High-throughput genetic association study on candidate genes for nonsyndromic oral clefts.

摘要

With recent advances in high-throughput genotyping technology, new strategies for large scale screens of many candidate genes become feasible. However, large-scale genotyping studies may be hampered by limited amounts of genomic DNA, so an efficient and accurate method of genome amplification is desirable. Here, two topics are presented with the ultimate goal of identifying genes for nonsyndromic oral clefts. (1) The genotyping success rate and reliability of 2 MDA variants and OmniPlexRTM technology with and without 7-deaza-dGTP was determined using whole blood, buccal swabs, and dried blood spots on two SNP BeadArray panels (1,260 and 1,228 SNPs in each panel), (Illumina Inc). Both success rate and reliability were highest from DNA amplified by GenomiPhi(TM) (Amersham) and DNA extracted from whole blood. Amplification of DNA from dried blood spots was less efficient and less reliable than DNA from buccal swabs, perhaps due to its low molecular weight. (2) A set of 274 single nucleotide polymorphism (SNP) markers in 64 candidate genes was genotyped using the BeadArray approach in 58 case-parent trios from Maryland, and data were analyzed using single marker and haplotype transmission disequilibrium test (TDT). To assess whether these genes were expressed in human craniofacial structures, data from the COGENE consortium and other public databases were analyzed. Thirteen candidate genes showed significant evidence of linkage in the presence of linkage disequilibrium (P0.05), and ten of these were expressed in relevant embryonic tissues: SP100, MLPH, HDAC4, LEF1, C6orf105, CD44, ALX4, ZNF202, CRHR1, and MAPT. Three candidate genes showed statistical evidence only: ADH1C, SCN3B, and IMP5.; In conclusion, application of MDA to maximize DNA resources from whole blood and buccal swabs will be useful in future genetic studies.
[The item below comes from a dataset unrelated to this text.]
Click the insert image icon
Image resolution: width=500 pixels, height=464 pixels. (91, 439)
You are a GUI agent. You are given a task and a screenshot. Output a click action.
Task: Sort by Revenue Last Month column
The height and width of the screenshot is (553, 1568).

However, DNA isolated from dried blood spots or degraded DNA seems inappropriate for MDA. Multiple genes may be involved in the etiology of nonsyndromic oral clefts and the novel genes identified here warrant future study. This approach demonstrates how statistical evidence on large numbers of SNP markers typed in case-parent trios can be combined with comprehensive expression data in a new strategy for identifying candidate genes for complex disorders.